__To be done__
A. Copy verbatim the part of the message about ZWNJ in Unicode collation that opens with the words containing "Date: Tue Mar" and closes with "from the text.".
B. Resume the message about ZWNJ in Unicode collation from the point where it stops.

__Text to read__
◇ ◇ ◇

From: Markus Scherer (markus.scherer@jtcsv.com)
Date: Tue Mar 11 2003 - 16:43:05 EST
Magda Danish (Unicode) wrote:
> > -----Original Message-----
> > From: Vladimir Ivanov [mailto:iranorus@online.ru]
> > It is clearly seen that there are letters on both sides of ZWNJ within the
> > word boundaries. Placing ZWNJ on an edge of the word doesn’t make sense in
> > Persian. From this point of view ZWNJ should be treated as a special
> > character rather than a delimiter.
The Unicode Collation Algorithm (UCA) for which allkeys.txt is the default weight table does treat
ZWNJ and a number of other characters as special. For these, they are completely ignored by the UCA
- same as if you stripped them from the text.
> > But in Allkeys Table it is placed on line #68 well before other popular
> > delimiters: HORIZONTAL TABULATION line #192,
The order of entries in allkeys is irrelevant; what is relevant is the assignment of weights, and
ZWNJ gets all-zero weights. You need to implement the algorithm, not just the relative order of
entries in the file. (allkeys does sort its entries by shifted, multi-level weights, but order for
same-weight characters does not matter.)

◇ ◇ ◇

__Given information__
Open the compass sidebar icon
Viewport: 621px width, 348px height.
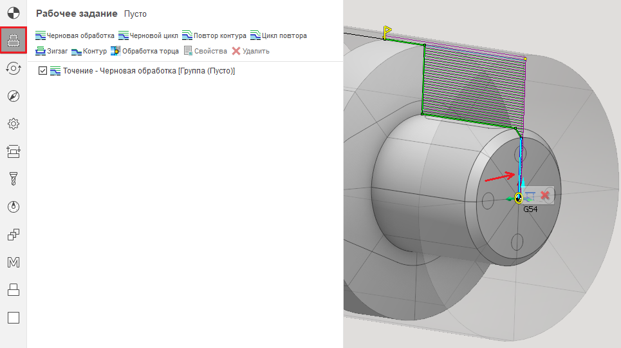pyautogui.click(x=14, y=95)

◇ ◇ ◇

__Results__
A.
Date: Tue Mar 11 2003 - 16:43:05 EST
Magda Danish (Unicode) wrote:
> > -----Original Message-----
> > From: Vladimir Ivanov [mailto:iranorus@online.ru]
> > It is clearly seen that there are letters on both sides of ZWNJ within the
> > word boundaries. Placing ZWNJ on an edge of the word doesn’t make sense in
> > Persian. From this point of view ZWNJ should be treated as a special
> > character rather than a delimiter.
The Unicode Collation Algorithm (UCA) for which allkeys.txt is the default weight table does treat
ZWNJ and a number of other characters as special. For these, they are completely ignored by the UCA
- same as if you stripped them from the text.

B.
> > I’ve sold this problem for myself by placing ZWNJ somewhere after
> > delimiters, but what are the theoretical reasons for putting
> > it before them?
> > In order to get what? In what languages?
"Before" is wrong, see above. Think of ZWNJ as "not there" for UCA.
> > By the way, the sorting algorithm built into MS Windows puts compound words
> > with ZWNJ AFTER their simple components. So in this respect it acts on the
> > principles different from Allkeys Table.
Windows does not implement the Unicode Collation Algorithm, as far as I know.
Best regards,
markus
-- Opinions expressed here may not reflect my company's positions unless otherwise noted.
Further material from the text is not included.